>> start Passage shown

5. At the outset counsel for the appellant-plaintiff informed us that none of the concerned teachers would be interested in this litigation, for, admittedly, Smt. Radha Rao, the permanent Headmistress never sought to join the school after she had gone on leave, presumably because on the death of her husband at Bombay she was no more interested in service, while both Smt. Jalajakshi as well as Smt. Manorama Rao have since retired on reaching the age of superannuation and the appellant-plaintiff is interested in the restoration of the declaration that had been granted in its favour by the First Appellate Court, for, in the absence of the said declaration, the impugned Orders passed by respondents Nos. 1 and 2 would obstruct the receipt of any aid by the school under the Grant-in-Aid Code and hence counsel was pressing this appeal. He contended that the High Court's view on the maintainability of the suit was clearly erroneous and unsustainable. Counsel urged that though the Rule of the Grant-in-Aid Code would be administrative or departmental instructions and, therefore,, any Orders passed thereunder may not be enforceable in law, a suit to challenge such orders on the ground that they were ultra vires, and without jurisdiction would be clearly maintainable, if such Orders adversely affected the appellant-plaintiff's interests or prejudiced its right to receive aid under the Grant-in-Aid Code. Counsel further contended that the High Court's reliance on this Court's decision in Kumari Regind's case (supra) was entirely misplaced in the context of the type of suit that was filed by the appellant-plaintiff in this case, inasmuch as the decision is no authority for the proposition that even a suit to., challenge the Orders passed under the provisions of the Grant-in-Aid Code as being ultra vires is not maintainable. We find considerable force in this contention urged by the counsel for the appellant-plaintiff.
6. In Kumari Regina's case (supra) appellant had been reduced to the position of an Assistant Teacher from her original post of Headmistress by the Management of the School against which she approached the Educational Authorities and the Divisional Inspector of Schools directed the Management to restore her to the position of Headmistress; when the Management did not do so the appellant filed a suit for the issue of mandatory injunction to the Management of the School and for damages. This Court held that the rules relating to the recognition and aid, under which the Divisional Inspector of Schools had issued his directions were only administrative instructions by the Government to its Educational Officers and not statutory rules which would give rise to a remedy enforceable at law at the instance of employees of the school aggrieved against the Management. The present case is not one where any specific performance of the orders issued by respondents Nos. land 2 under the Grant-in-Aid Code is sought; on the contrary the appellant-plaintiff (Management) challenged the impugned Orders as being ultra vires and beyond the powers of respondents Nos. 1 and 2 and since the impugned Orders were likely to effect the appellant-plaintiff adversely it sought a declaration that the Orders were ultra vires. Such a suit, in our view, would be clearly maintainable and the First Appellate Court's view in this behalf was right. On merits, the High Court gave no finding whatsover, but the Trial Court as well as the First Appellate Court came to the conclusion that the said Orders were ultra vires and without jurisdiction. It may be stated that respondents Nos. 1 and 2 were not -aggrieved by the finding which had been recorded against them. No appeal was carried by them to the High Court against it and hence they must be regarded as having acquiesced in it. Even otherwise we find that order directing the reinstatement of Smt. Jalajakshi and non-approval of Smt. Manorama Rao is unsustainable in law. We, therefore, confirm that finding.
7. In the result, we allow this appeal, set aside the High Court's judgment and decree and restore that of the First Appellate Court. There will be a declaration in appellant-plaintiff's favour that the impugned Orders dated 24.11.1964 and 3.2.1965 are ultra vires and without jurisdiction. There will be no order as to costs.

>> end Passage shown
>> start Excerpted data

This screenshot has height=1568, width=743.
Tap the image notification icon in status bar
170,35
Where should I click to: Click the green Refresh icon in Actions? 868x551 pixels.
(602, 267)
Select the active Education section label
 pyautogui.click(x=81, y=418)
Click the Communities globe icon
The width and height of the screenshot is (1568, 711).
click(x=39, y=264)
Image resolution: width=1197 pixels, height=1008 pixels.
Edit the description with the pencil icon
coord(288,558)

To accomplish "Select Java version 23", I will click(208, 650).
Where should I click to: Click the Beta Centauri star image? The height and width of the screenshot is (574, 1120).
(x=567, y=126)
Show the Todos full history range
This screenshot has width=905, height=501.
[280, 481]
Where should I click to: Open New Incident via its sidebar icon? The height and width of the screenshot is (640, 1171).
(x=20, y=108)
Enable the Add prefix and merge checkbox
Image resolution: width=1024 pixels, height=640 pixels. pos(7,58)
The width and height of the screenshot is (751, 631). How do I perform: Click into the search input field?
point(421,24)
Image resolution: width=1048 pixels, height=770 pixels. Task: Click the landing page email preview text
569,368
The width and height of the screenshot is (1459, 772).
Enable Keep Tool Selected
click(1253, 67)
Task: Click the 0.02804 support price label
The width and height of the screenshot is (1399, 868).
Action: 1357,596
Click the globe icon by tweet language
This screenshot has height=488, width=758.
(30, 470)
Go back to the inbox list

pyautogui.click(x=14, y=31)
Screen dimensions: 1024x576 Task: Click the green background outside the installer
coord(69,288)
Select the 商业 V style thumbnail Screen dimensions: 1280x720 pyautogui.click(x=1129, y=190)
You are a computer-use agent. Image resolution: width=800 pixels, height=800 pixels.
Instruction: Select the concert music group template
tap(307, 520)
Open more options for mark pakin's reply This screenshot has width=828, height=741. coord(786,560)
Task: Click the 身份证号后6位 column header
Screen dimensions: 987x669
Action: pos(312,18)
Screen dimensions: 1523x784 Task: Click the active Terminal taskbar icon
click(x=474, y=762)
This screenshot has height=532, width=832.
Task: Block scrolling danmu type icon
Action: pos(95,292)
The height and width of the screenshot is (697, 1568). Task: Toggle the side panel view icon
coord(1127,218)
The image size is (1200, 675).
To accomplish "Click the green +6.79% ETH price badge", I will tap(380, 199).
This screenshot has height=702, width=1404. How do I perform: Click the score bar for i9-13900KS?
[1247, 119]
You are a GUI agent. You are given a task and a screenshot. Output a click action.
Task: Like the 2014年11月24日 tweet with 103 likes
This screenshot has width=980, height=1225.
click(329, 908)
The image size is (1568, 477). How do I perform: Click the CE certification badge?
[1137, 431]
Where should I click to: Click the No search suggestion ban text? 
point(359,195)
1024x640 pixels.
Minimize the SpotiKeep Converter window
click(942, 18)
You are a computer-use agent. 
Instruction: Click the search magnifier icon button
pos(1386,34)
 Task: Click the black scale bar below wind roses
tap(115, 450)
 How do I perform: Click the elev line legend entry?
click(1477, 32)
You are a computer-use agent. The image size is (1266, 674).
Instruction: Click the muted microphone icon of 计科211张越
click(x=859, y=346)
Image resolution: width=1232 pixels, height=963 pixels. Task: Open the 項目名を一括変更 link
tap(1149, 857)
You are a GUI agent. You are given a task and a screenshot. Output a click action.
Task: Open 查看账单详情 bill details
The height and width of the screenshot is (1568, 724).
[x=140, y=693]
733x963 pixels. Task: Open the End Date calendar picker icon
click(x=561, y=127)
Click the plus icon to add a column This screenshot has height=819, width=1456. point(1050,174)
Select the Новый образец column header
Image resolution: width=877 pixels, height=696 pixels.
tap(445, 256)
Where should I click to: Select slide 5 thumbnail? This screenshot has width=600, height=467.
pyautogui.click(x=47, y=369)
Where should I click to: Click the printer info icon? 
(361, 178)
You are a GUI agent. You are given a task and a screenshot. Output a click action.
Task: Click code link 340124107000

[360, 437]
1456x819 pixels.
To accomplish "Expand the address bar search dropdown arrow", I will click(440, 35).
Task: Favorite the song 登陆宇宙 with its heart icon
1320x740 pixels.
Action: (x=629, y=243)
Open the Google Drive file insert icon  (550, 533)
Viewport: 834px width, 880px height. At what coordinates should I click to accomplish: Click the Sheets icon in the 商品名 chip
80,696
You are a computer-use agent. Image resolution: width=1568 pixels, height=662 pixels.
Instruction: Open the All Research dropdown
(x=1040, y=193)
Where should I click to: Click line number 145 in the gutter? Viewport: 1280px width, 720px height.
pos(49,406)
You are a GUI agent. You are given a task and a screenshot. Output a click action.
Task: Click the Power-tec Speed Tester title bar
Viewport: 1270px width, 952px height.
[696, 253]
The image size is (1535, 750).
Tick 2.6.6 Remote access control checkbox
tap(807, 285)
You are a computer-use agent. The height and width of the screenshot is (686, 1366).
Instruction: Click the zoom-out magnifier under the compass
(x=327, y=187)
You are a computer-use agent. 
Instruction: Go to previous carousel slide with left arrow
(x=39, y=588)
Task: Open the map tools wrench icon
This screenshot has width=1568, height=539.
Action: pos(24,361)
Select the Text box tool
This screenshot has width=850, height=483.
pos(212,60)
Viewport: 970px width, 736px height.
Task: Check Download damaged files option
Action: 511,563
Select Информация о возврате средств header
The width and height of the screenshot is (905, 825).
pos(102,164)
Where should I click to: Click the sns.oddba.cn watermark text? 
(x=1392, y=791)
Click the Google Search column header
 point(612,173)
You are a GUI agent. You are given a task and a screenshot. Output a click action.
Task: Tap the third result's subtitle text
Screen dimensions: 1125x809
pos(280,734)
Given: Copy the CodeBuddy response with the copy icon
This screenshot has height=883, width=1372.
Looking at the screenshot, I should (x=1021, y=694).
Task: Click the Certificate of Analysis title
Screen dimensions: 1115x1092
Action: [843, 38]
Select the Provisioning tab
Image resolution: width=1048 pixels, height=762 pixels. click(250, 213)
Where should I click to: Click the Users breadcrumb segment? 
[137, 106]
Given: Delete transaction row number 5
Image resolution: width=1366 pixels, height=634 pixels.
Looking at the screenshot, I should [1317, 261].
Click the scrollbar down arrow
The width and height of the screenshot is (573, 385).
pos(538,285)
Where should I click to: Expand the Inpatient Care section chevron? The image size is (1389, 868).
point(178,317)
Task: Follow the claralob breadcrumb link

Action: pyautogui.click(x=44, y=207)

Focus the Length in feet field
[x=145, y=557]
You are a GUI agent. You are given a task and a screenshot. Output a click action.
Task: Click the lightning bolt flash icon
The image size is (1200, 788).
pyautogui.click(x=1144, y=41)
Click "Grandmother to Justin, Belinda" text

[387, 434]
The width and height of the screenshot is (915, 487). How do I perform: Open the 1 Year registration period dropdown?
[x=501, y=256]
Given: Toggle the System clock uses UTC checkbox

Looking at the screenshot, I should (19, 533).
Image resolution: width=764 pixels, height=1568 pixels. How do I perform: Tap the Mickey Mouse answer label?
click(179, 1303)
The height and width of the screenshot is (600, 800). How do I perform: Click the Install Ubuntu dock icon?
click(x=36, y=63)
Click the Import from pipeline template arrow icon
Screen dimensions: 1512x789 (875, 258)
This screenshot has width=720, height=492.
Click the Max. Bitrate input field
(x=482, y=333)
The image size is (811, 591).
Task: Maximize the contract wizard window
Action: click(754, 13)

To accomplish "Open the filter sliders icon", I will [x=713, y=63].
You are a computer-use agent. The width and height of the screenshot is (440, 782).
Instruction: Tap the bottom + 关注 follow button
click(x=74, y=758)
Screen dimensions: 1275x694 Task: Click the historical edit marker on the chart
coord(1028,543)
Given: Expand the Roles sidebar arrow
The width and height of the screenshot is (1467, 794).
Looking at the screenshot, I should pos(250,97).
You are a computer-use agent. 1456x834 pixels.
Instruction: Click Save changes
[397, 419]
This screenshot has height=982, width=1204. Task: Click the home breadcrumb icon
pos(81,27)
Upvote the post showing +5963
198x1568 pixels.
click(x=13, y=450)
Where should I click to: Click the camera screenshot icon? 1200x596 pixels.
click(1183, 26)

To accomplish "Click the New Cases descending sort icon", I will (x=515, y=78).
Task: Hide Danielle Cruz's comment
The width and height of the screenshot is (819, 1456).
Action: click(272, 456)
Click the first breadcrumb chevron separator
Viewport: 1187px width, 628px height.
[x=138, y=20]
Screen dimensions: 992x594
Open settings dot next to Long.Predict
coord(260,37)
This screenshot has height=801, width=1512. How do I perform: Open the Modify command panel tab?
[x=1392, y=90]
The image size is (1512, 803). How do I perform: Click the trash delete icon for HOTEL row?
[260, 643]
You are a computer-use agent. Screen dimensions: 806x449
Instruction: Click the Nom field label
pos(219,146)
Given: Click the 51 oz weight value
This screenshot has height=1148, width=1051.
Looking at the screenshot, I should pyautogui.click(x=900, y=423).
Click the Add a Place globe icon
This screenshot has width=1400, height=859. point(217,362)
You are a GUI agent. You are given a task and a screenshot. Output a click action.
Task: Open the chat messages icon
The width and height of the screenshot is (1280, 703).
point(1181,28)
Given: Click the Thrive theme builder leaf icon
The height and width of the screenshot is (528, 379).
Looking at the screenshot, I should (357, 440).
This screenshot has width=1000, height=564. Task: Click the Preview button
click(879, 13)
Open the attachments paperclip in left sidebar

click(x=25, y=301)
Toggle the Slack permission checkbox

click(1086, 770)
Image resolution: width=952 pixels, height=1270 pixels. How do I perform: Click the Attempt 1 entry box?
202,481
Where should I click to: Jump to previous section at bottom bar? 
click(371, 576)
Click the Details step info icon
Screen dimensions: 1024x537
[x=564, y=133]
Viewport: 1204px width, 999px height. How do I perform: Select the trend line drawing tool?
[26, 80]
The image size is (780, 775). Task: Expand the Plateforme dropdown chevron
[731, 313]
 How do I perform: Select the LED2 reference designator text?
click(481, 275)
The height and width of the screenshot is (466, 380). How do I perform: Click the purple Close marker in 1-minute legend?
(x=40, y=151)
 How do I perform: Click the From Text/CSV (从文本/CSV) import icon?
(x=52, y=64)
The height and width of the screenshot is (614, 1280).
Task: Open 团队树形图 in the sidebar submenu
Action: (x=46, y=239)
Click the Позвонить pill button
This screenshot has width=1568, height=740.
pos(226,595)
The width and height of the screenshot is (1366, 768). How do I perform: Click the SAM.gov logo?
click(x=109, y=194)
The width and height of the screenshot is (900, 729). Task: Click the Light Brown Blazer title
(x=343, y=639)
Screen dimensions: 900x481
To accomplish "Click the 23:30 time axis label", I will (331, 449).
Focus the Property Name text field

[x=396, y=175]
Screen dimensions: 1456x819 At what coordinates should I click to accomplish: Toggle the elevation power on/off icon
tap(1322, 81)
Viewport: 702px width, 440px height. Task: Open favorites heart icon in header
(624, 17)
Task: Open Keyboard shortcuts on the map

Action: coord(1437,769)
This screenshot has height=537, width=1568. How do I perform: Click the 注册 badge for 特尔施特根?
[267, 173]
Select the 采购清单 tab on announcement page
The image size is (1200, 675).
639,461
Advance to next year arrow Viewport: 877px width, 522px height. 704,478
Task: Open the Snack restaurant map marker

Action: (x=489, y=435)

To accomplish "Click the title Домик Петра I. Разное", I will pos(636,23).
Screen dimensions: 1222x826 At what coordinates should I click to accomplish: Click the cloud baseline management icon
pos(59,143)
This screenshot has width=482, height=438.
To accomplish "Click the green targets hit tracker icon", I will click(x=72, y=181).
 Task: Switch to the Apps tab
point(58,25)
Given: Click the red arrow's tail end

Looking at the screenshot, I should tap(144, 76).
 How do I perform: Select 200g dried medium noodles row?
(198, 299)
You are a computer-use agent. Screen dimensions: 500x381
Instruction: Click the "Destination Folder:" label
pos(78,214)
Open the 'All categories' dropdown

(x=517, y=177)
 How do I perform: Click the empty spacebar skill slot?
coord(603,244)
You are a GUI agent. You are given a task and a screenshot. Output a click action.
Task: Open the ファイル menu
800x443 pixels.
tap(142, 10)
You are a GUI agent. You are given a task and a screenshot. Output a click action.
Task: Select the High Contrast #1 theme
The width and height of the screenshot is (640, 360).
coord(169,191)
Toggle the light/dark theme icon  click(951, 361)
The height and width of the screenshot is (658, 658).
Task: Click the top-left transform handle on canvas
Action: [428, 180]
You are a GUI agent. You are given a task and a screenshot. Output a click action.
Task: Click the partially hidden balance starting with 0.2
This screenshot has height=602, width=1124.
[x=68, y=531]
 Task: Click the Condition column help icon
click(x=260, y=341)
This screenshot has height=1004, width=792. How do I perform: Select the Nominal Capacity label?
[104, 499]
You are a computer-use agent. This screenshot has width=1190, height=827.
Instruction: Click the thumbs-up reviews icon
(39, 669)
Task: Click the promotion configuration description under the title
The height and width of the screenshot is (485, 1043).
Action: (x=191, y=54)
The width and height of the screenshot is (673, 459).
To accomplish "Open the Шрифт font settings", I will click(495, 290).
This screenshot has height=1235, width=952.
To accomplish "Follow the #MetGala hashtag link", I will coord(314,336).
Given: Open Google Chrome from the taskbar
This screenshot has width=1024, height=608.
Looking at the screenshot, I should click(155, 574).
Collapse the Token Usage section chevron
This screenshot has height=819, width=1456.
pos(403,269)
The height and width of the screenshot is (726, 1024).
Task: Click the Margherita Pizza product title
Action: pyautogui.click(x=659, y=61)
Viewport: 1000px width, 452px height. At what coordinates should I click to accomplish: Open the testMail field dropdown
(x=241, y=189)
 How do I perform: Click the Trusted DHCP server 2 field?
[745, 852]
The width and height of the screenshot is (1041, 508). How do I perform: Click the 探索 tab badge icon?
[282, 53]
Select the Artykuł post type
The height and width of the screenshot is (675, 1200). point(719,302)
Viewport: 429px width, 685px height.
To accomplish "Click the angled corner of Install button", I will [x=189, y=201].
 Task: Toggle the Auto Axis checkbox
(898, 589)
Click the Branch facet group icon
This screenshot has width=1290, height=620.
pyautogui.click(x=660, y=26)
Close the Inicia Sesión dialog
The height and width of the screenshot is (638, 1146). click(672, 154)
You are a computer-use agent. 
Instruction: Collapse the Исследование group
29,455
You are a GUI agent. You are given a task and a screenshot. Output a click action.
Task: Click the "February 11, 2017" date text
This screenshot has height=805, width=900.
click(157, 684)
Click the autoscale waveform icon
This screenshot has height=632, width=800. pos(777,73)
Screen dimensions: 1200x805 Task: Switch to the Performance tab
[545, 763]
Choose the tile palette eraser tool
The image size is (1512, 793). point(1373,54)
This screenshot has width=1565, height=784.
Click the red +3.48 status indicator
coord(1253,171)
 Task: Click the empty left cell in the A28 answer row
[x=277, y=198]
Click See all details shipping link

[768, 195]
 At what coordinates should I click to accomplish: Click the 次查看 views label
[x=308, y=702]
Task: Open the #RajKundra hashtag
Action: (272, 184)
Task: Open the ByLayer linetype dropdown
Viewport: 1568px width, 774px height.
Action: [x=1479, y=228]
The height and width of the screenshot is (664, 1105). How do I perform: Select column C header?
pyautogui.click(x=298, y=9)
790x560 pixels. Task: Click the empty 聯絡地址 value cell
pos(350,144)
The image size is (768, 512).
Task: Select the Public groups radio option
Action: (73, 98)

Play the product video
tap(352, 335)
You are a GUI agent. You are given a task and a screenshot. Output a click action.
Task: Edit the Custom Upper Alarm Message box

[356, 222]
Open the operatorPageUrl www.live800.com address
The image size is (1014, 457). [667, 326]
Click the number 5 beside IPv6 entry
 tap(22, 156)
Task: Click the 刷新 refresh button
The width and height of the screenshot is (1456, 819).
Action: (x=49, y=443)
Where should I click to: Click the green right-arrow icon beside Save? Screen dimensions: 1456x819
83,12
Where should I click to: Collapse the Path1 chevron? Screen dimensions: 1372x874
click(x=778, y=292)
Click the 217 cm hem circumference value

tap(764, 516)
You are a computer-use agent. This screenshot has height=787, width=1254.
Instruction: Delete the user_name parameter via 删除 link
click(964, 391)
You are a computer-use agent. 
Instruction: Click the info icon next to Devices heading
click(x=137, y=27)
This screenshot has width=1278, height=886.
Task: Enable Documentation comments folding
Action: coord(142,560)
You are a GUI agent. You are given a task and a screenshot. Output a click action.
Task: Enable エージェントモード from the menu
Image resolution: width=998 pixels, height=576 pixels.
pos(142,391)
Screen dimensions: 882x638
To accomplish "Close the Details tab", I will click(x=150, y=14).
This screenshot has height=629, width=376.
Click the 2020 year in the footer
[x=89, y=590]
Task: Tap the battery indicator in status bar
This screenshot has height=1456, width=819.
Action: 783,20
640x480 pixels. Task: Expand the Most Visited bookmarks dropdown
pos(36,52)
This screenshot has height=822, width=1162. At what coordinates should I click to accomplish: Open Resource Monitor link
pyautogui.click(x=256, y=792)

>> end Excerpted data

**Task set:**
a. Render the sentence "He contended that the High Court's view on the maintainability of the suit was clearly erroneous and unsustainable." from the judgment excerpt into French.
b. Transcribe the portion of the judgment excerpt between "7. In the result, we" and "as to costs.", inclusive.

**Complete answers:**
a. Il a soutenu que l'opinion de la Haute Cour quant à la recevabilité de l'action était manifestement erronée et insoutenable.

b.
7. In the result, we allow this appeal, set aside the High Court's judgment and decree and restore that of the First Appellate Court. There will be a declaration in appellant-plaintiff's favour that the impugned Orders dated 24.11.1964 and 3.2.1965 are ultra vires and without jurisdiction. There will be no order as to costs.